I also agree with Paul in the film's power outweighing less than optimal viewing experiences -- once again we were treated to a woman and her daughters clapping at every opportunity and talking out loud, which made us move...twice! We couldn't move forward because someone brought their 3 year old who cried every now and then. We couldn't move back because of the idiots who clapped and talked, so I moved to the right. To make a long story short, Joanne didn't want to move again and once the guy in back of us (in our new seats!) started talking, I had it and moved back a few rows alone. We ended up watching the film separately for the last 90 minutes! Not a great way to go, but the film still worked in spite of the problems.
I am seriously at the point where unless the film is a big blockbuster where some idiot talking isn't going to ruin it (because the sound is so loud), I'm probably waiting for video. An intimate, emotional type of film like THE DESCENDANTS doesn't need a big audience and THE WAR HORSE, though I wanted to see it on the big screen, can be totally WRECKED by some fool who thinks they can act like they're sitting on their couch and make comments outloud. And this was in a huge theater with about 20 people, maybe 10 of whom were talking! ARRRRRRRRRRRGHHH.
Re: rate the last movie you saw
Posted: Wed Jan 04, 2012 11:09 am
by Paul MacLean
AndyDursin wrote:I guess I was confounded as to who the movie was aimed at, being far too intense and violent for children (the execution of the German kids, realistic as it likely was, was horrifying), and yet with fantastical and melodramatic elements that made it extremely emotional.

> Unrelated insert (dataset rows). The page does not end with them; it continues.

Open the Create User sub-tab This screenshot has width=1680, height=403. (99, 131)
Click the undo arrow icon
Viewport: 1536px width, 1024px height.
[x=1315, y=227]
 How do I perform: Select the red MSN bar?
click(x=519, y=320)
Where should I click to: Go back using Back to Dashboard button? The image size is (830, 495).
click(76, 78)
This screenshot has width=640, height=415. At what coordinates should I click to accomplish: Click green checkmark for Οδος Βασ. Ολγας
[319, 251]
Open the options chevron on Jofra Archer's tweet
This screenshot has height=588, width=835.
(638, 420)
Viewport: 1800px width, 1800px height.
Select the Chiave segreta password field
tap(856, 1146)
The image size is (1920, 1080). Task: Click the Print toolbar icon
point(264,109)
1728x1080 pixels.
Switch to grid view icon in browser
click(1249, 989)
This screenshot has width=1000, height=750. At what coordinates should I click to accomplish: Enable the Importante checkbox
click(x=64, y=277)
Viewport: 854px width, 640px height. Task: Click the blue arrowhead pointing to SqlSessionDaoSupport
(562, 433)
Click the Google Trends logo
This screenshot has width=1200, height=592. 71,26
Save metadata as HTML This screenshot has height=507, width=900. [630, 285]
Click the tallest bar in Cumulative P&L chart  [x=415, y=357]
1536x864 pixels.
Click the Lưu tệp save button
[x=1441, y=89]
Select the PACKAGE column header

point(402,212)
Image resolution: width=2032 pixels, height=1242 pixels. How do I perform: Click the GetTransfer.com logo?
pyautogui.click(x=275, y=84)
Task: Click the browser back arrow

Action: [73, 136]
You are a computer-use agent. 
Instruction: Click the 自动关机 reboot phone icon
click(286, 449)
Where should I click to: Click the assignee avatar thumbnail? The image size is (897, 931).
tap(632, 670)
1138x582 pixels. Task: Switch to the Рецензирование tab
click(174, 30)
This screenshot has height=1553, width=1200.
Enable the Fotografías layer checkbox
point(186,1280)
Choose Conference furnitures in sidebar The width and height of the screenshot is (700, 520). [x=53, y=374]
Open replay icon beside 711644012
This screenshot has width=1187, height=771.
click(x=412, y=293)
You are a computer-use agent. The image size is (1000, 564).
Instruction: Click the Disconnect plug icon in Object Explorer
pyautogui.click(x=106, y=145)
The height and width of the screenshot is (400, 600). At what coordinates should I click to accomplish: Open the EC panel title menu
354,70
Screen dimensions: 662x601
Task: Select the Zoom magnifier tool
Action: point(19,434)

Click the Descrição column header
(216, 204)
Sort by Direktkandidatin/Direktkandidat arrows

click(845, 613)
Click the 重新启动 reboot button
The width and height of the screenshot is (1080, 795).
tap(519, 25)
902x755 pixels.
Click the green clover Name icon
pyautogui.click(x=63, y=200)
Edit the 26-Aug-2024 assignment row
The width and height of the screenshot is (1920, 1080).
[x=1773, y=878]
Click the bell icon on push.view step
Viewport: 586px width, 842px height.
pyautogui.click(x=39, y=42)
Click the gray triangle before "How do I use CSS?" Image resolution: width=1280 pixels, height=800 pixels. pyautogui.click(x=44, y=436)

I took it to be more of a story for teenagers. I haven't read the book though, so I can't comment on the author's original tone. But to me it seemed that Spielberg was going for a tone more along the lines of Empire of the Sun -- a depiction of war from (and for) the perspective of a young person.
I found the exchange between the German and British soldier to be overly contrived in a "can't we all just get along" type of manner that was wholly unbelievable
I actually liked that scene, since that sort of thing did happen from time-to-time during WW I. For instance, during the war there were a number of "Christmas truces", and many soldiers from both armies voluntarily emerged from their respective trenches and celebrated the holiday together (even exchanging gifts!), only to go back to trying to kill each other the next day. In other instances during the war, the close proximity of trenches sometimes led to enemy soldiers becoming familiar and even chummy with each other (to the chagrin of their commanders).
So to me it was historically not incredible to show enemy soldiers brought together through a commonality -- at least in a WW I setting (it wouldn't have been very believable in a WW II setting), and I appreciated it being depicted on screen (as it never has been before, to my knowledge).
I am seriously at the point where unless the film is a big blockbuster where some idiot talking isn't going to ruin it (because the sound is so loud), I'm probably waiting for video.
A good viewing experience seems to be the luck of the draw.

The audience was actually ok at the screening I attended. But my local theater has to do a better job of it -- the projection wasn't great, the sound was poor (and too loud!) and the theater itself badly designed.